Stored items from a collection
══════════════════════════════

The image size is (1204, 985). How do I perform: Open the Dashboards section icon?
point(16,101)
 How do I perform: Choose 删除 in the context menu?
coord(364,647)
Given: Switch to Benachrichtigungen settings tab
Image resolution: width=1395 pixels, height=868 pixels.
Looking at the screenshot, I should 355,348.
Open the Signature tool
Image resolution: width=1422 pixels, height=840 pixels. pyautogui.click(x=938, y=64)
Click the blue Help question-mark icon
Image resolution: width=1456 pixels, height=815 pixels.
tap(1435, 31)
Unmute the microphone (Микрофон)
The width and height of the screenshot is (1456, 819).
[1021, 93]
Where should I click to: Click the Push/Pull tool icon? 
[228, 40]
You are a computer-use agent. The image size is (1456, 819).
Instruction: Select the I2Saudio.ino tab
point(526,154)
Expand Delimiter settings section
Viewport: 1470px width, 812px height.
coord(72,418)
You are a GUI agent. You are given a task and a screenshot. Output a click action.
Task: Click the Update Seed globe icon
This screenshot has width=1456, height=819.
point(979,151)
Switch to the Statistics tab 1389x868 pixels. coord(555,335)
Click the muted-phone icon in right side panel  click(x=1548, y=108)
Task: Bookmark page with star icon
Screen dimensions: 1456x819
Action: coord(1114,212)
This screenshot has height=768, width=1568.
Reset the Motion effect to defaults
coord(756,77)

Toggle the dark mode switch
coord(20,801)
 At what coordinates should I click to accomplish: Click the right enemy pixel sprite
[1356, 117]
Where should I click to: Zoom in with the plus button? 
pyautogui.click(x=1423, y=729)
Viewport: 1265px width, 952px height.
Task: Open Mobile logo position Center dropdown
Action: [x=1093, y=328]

══════════════════════════════

Write out an exact copy of every record shown above.

The image size is (1204, 985). How do I perform: Open the Dashboards section icon?
point(16,101)
 How do I perform: Choose 删除 in the context menu?
coord(364,647)
Given: Switch to Benachrichtigungen settings tab
Image resolution: width=1395 pixels, height=868 pixels.
Looking at the screenshot, I should 355,348.
Open the Signature tool
Image resolution: width=1422 pixels, height=840 pixels. pyautogui.click(x=938, y=64)
Click the blue Help question-mark icon
Image resolution: width=1456 pixels, height=815 pixels.
tap(1435, 31)
Unmute the microphone (Микрофон)
The width and height of the screenshot is (1456, 819).
[1021, 93]
Where should I click to: Click the Push/Pull tool icon? 
[228, 40]
You are a computer-use agent. The image size is (1456, 819).
Instruction: Select the I2Saudio.ino tab
point(526,154)
Expand Delimiter settings section
Viewport: 1470px width, 812px height.
coord(72,418)
You are a GUI agent. You are given a task and a screenshot. Output a click action.
Task: Click the Update Seed globe icon
This screenshot has width=1456, height=819.
point(979,151)
Switch to the Statistics tab 1389x868 pixels. coord(555,335)
Click the muted-phone icon in right side panel  click(x=1548, y=108)
Task: Bookmark page with star icon
Screen dimensions: 1456x819
Action: coord(1114,212)
This screenshot has height=768, width=1568.
Reset the Motion effect to defaults
coord(756,77)

Toggle the dark mode switch
coord(20,801)
 At what coordinates should I click to accomplish: Click the right enemy pixel sprite
[1356, 117]
Where should I click to: Zoom in with the plus button? 
pyautogui.click(x=1423, y=729)
Viewport: 1265px width, 952px height.
Task: Open Mobile logo position Center dropdown
Action: [x=1093, y=328]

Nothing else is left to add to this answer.